## INSTRUCTIONS FOR THE TASK
Show every line from the data below that includes "arrow".

## GIVEN RECORDS
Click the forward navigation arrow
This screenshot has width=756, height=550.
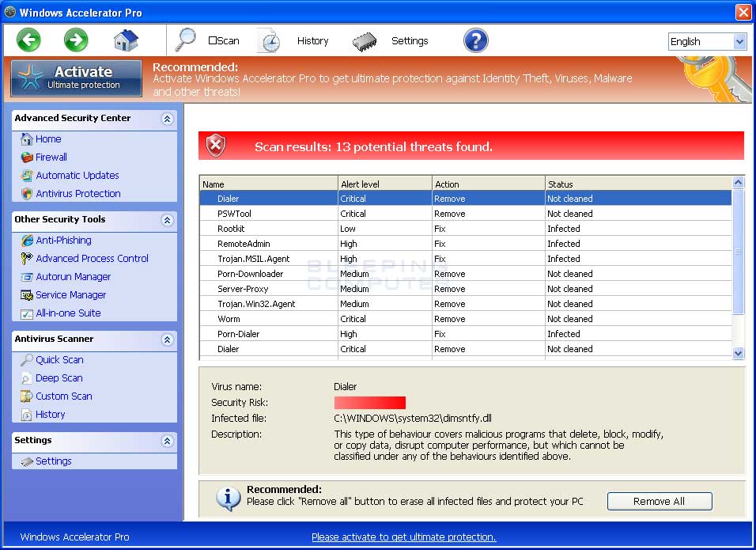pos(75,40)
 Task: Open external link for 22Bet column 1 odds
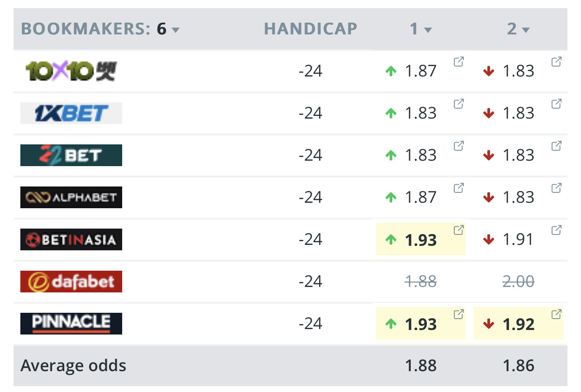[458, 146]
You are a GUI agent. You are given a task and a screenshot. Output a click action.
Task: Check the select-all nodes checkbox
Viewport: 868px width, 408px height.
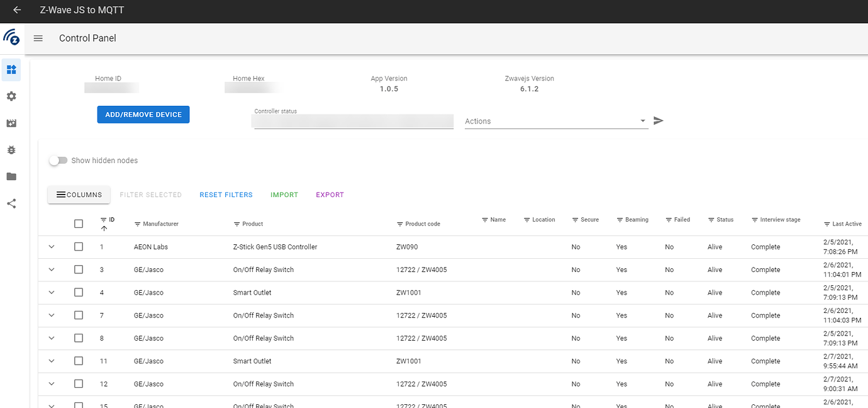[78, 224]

---

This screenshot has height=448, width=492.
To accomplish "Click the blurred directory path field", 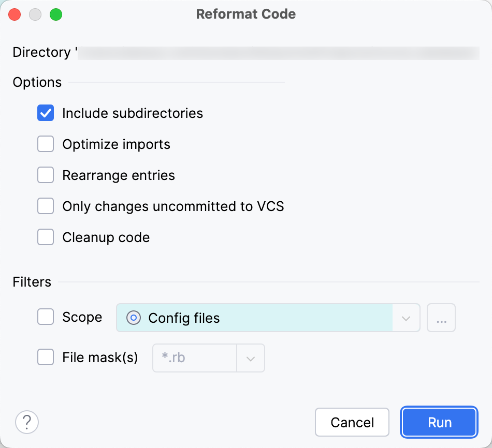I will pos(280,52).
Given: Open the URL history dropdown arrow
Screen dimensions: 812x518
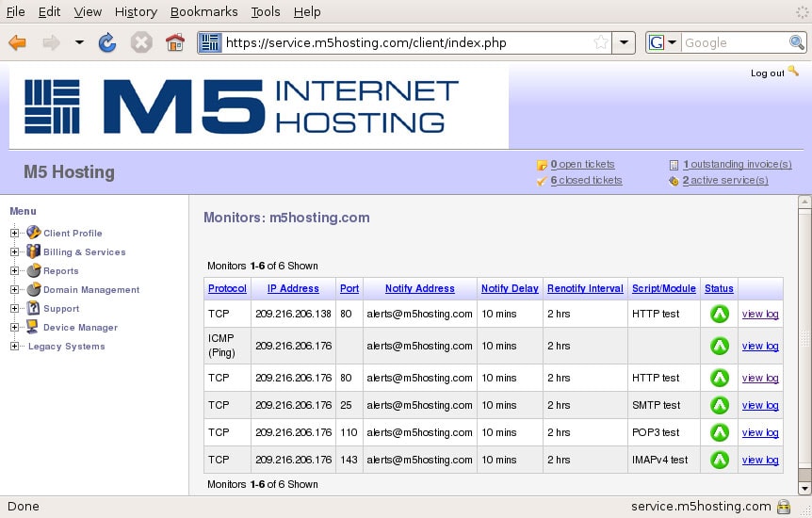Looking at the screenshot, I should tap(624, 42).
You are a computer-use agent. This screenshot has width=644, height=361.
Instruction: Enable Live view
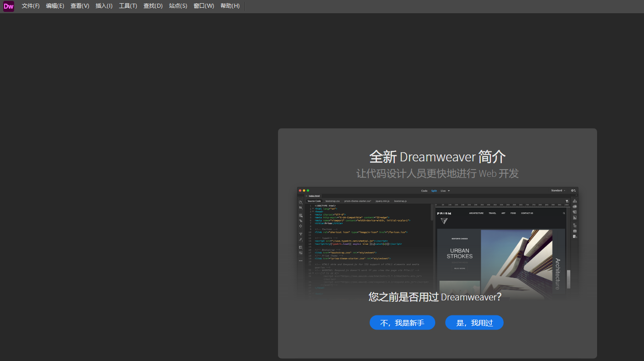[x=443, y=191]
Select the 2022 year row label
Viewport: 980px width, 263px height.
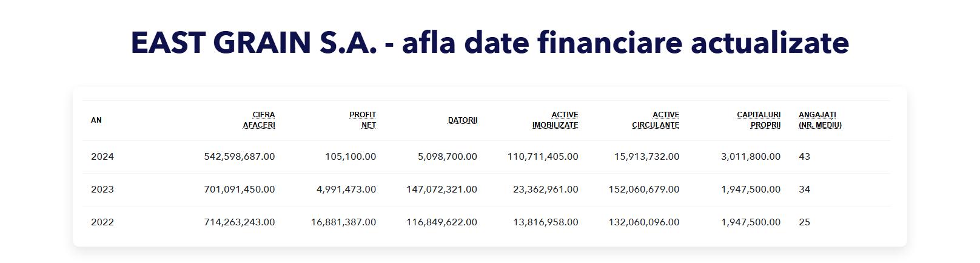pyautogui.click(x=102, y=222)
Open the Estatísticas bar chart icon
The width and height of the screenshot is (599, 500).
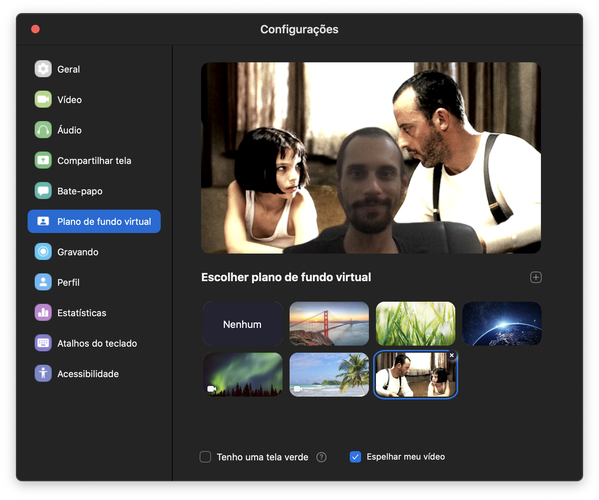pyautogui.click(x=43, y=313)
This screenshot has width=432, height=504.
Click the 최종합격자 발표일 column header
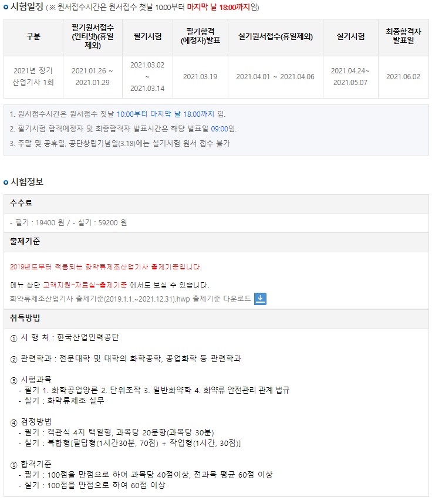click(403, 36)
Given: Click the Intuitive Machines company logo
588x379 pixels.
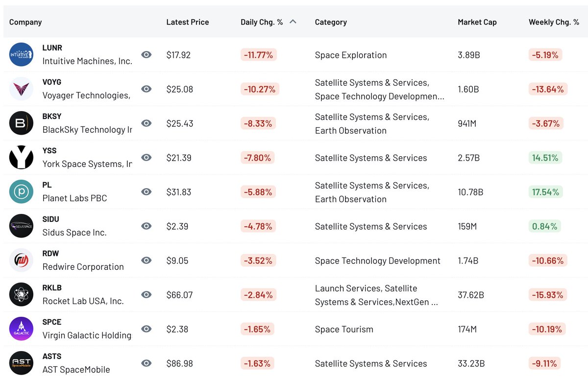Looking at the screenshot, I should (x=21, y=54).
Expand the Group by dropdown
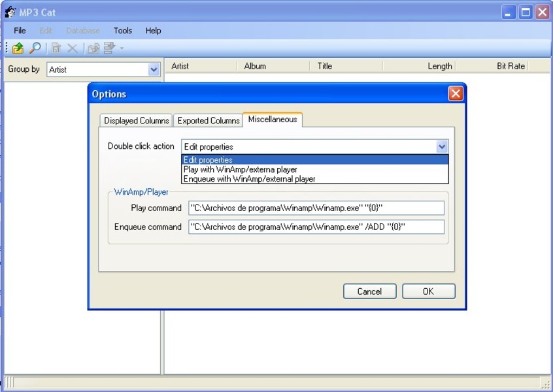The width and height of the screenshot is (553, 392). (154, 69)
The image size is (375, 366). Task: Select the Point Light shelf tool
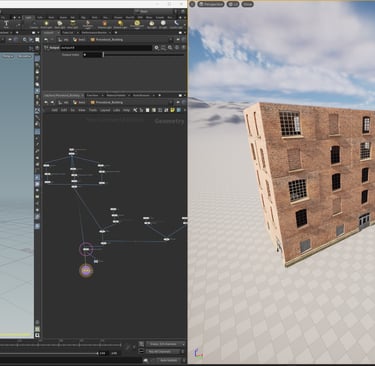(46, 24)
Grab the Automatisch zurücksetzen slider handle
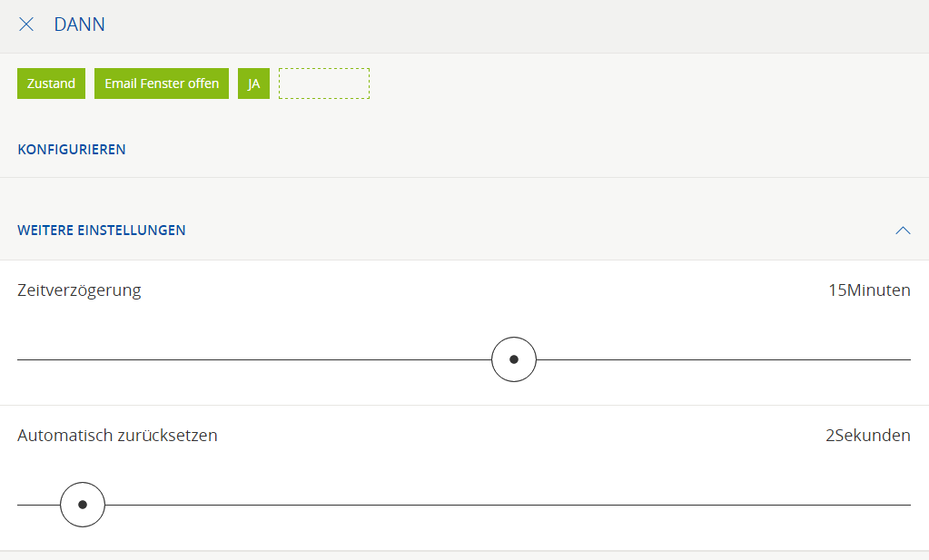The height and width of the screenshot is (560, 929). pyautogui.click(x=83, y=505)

## SOLUTION TO THIS TASK
Click the forward navigation arrow
Given: Open the URL history dropdown arrow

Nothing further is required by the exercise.